╭──
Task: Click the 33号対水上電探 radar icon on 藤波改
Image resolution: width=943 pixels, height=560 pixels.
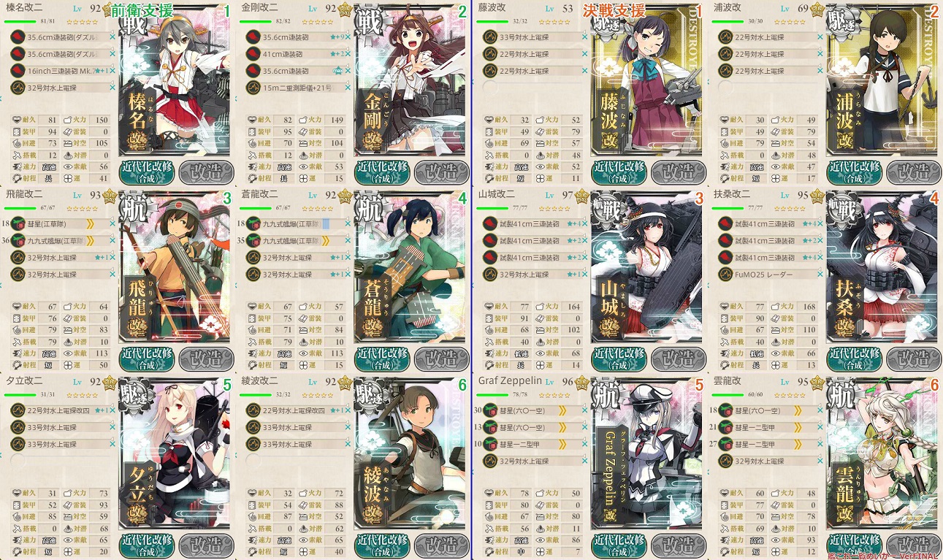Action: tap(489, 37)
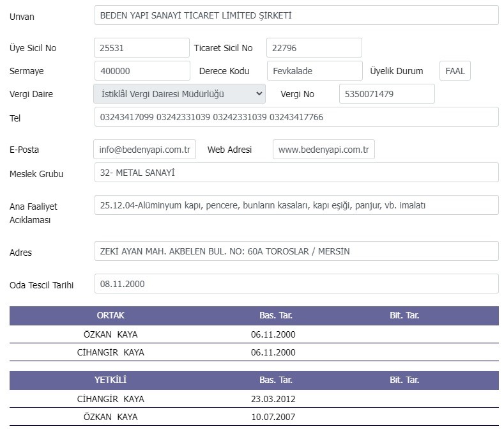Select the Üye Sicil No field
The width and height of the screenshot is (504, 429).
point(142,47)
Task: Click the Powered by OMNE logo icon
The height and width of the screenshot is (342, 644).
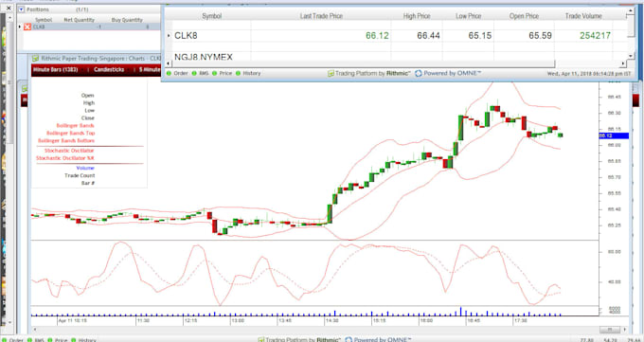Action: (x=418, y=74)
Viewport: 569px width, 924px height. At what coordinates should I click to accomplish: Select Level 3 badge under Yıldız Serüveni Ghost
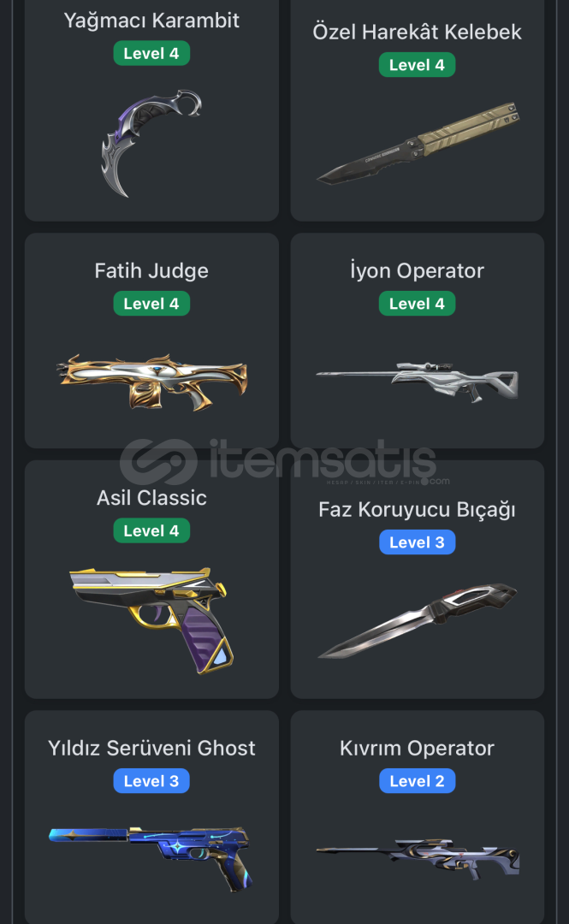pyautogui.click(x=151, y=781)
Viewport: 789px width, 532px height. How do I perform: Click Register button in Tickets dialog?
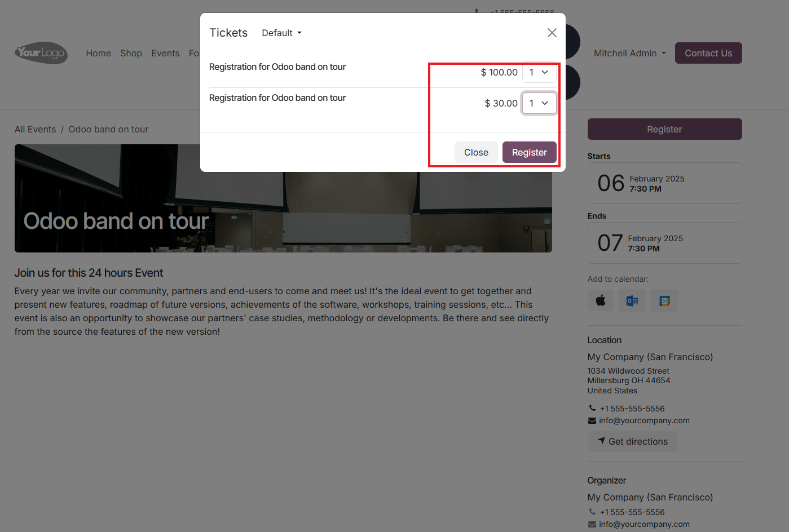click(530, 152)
╰──
╭──
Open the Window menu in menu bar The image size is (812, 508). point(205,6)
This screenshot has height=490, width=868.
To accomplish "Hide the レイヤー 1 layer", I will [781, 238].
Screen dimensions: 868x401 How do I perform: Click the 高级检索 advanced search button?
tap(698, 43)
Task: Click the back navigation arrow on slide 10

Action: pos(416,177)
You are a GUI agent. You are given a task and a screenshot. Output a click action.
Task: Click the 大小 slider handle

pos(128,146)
╰──
╭──
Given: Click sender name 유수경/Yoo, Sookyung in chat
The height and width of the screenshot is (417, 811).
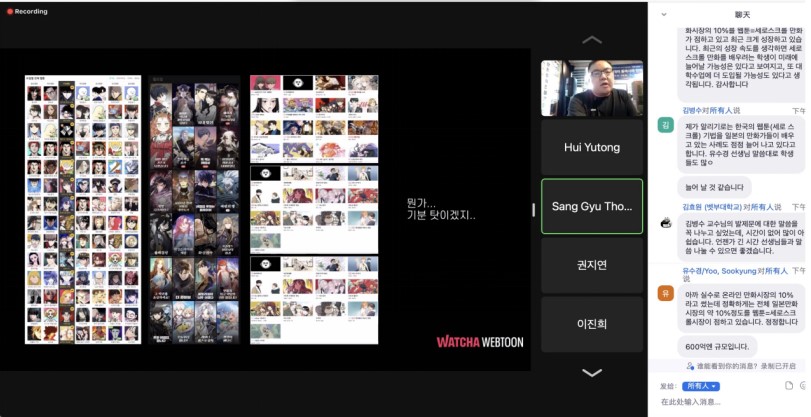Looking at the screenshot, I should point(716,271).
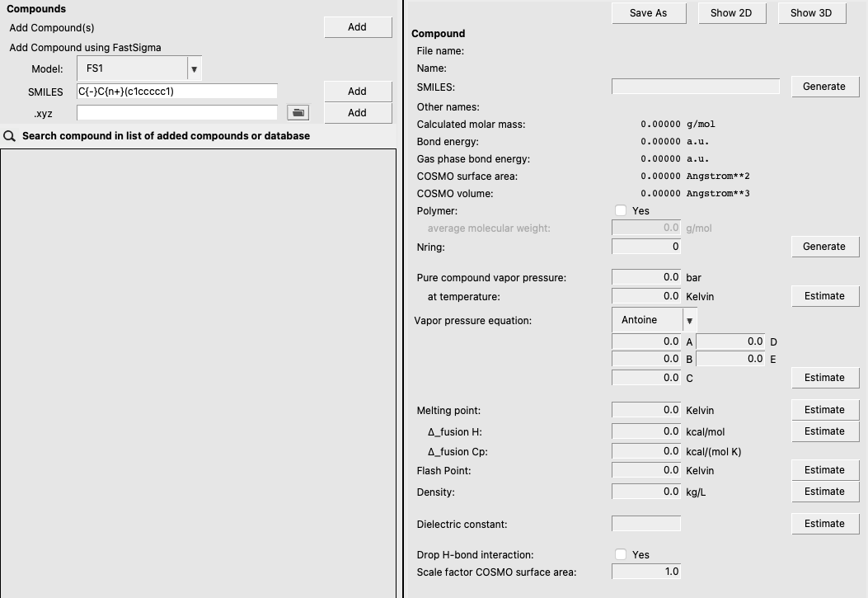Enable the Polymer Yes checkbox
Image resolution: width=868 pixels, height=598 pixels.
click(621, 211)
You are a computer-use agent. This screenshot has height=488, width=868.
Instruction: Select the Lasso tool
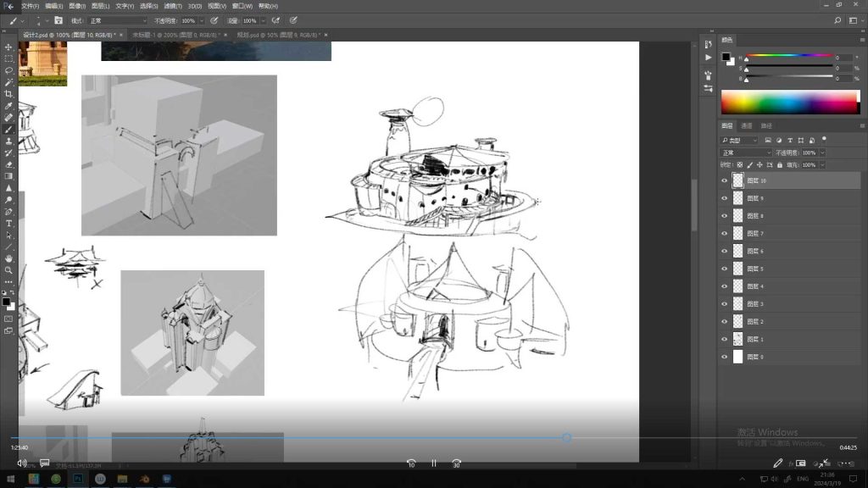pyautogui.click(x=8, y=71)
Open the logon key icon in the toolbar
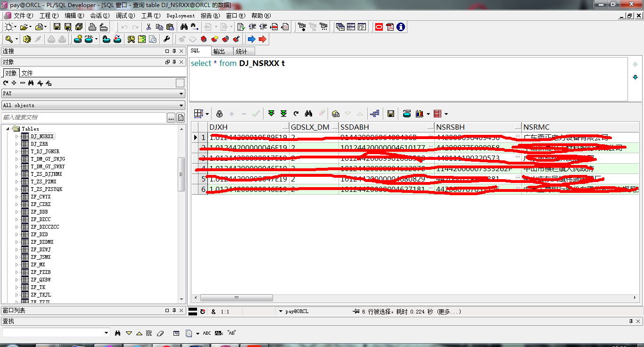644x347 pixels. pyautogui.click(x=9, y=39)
╰──
Your instructions: Give back every line of the listing where the word "agent" shows up.

Solved exercise:
You are a GUI agent. You are given a task and a screenshot. Output a click action.
You are a computer-use agent. This screenshot has height=488, width=868.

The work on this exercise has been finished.